Si la “práctica totalidad” ya había regresado, ¿por qué hacen falta 25 millones de urgencia? ¿Por qué se habla de reubicar a cientos de menores en la Península en 15 días? ¿Por qué la sobreocupación de los centros es del casi 3.000 %?
Un efecto llamada descarado
Peor aún: esta medida no es solo un parche improvisado. Es un efecto llamada en toda regla. Anunciar a bombo y platillo 25 millones de euros extra, habilitar colegios, hablar de reubicaciones a la Península y de “acogida digna” envía un mensaje nítido al otro lado de la frontera: quien cruce y se declare menor tiene recompensa. Recursos, atención y, con suerte, un billete hacia el resto de España. ¿Cómo no va a incentivar nuevas oleadas?
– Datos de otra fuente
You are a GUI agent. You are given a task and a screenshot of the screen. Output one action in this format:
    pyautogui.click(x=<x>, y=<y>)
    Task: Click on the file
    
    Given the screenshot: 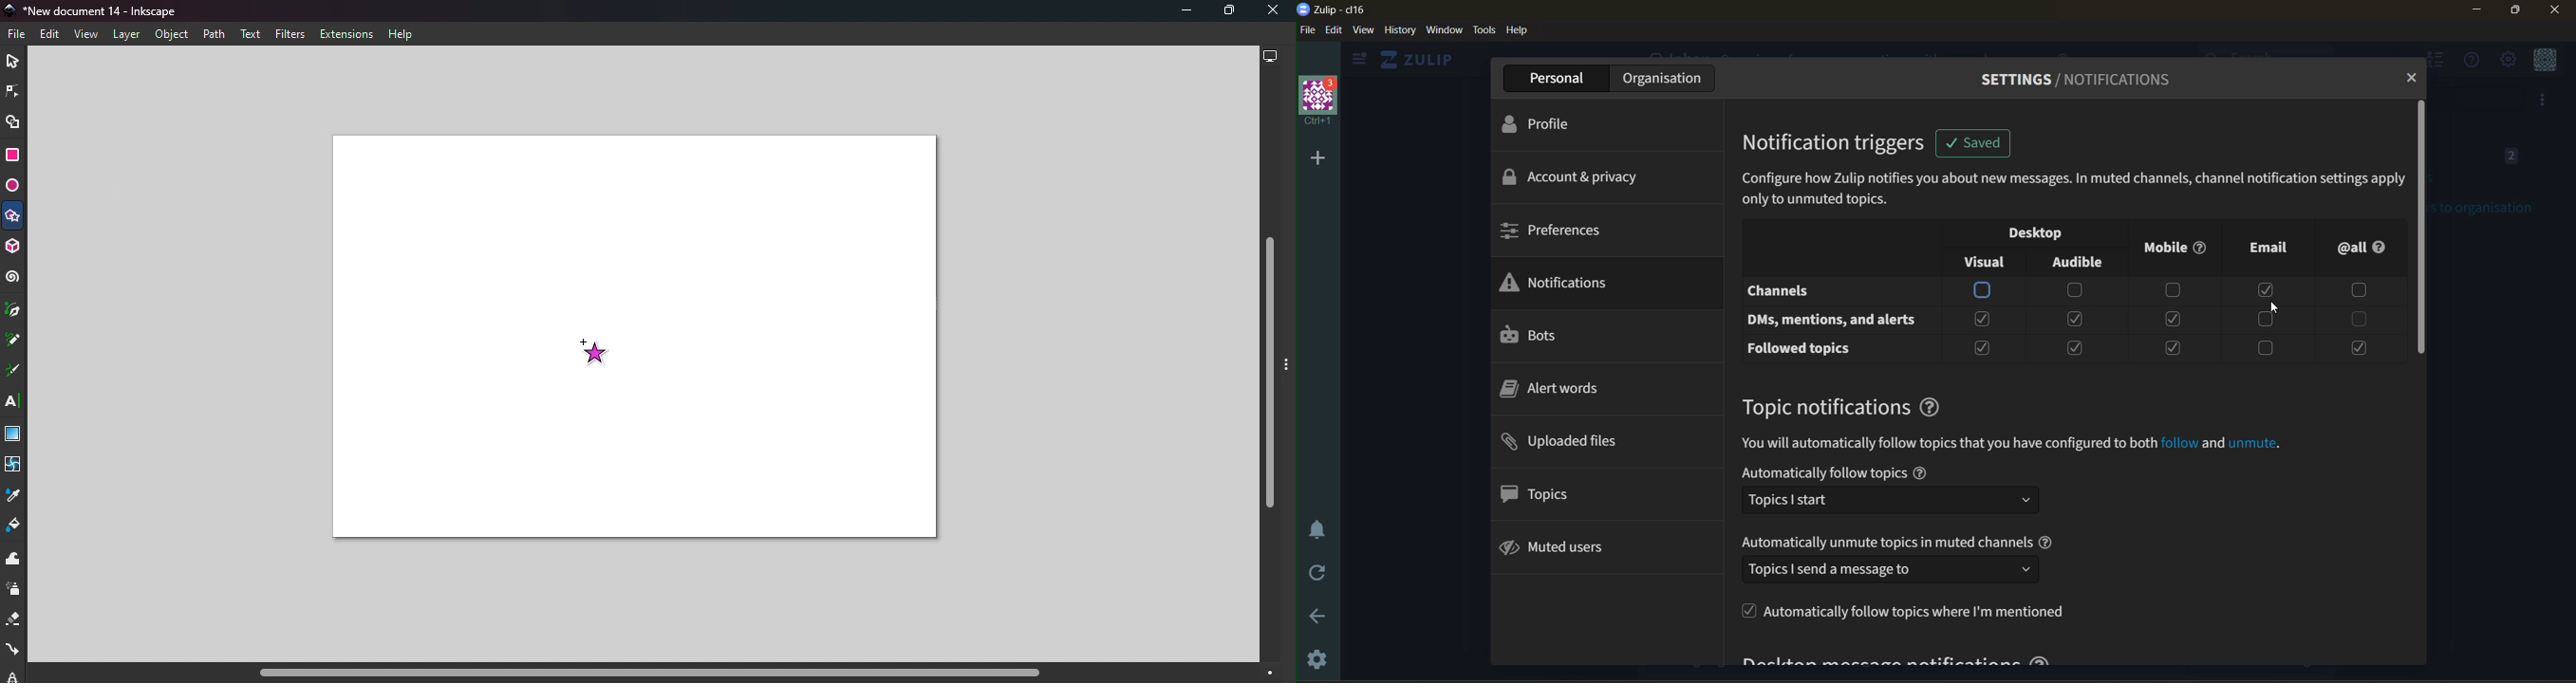 What is the action you would take?
    pyautogui.click(x=1307, y=29)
La propia vicepresidente de Ceuta ya ha advertido del riesgo de que se repita el 15 de agosto “si Marruecos quiere”. El analista Rubén Pulido ha publicado que «Influencers marroquíes llaman a través de las redes sociales a una nueva invasión de Ceuta y Melilla el segundo fin de semana de agosto. En Instagram, TikTok y WhatsApp con millones de visualizaciones».
El Gobierno, lejos de disuadir, recompensa. Es la misma lógica que lleva años fracasando: más dinero y más facilidades cuando se produce una crisis, en lugar de control estricto y devoluciones firmes. El resultado previsible es que, en cuanto las condiciones lo permitan, se vuelva a producir otra entrada masiva. Y entonces volverán las lágrimas de cocodrilo y las nuevas partidas extraordinarias.
Mentiras, omisiones y medios dóciles y sumisos
Este Gobierno ha convertido la invasión en un ejercicio permanente de narrativa. Primero minimizan o niegan. Después, cuando la realidad es innegable, cambian el foco hacia “los más vulnerables” y anuncian dinero. Y los medios que reciben el argumentario de Moncloa cada mañana reproducen el marco sin cuestionarlo: “partida extraordinaria para atender a los menores”, “solidaridad”, “acogida digna”. Pocas preguntas incómodas sobre las contradicciones flagrantes entre lo que dijo Albares y lo que anuncia Saiz apenas 72 horas después.
No se trata de negar que haya algunos menores reales entre los que entraron. Los habrá. El problema es el uso sistemático del término para envolver una crisis de seguridad y de control de fronteras en un lenguaje emocional que dificulta cualquier debate serio. El problema es la desconexión entre lo que el Gobierno dice a la opinión pública y lo que ocurre sobre el terreno. El problema es que se trate a los ciudadanos de Ceuta —y al resto de españoles— como si fueran tontos.
Mientras se anuncian millones “para los menores”, muchos ceutíes se preguntan por qué su seguridad parece secundaria y por qué el relato oficial se desmorona en cuestión de días.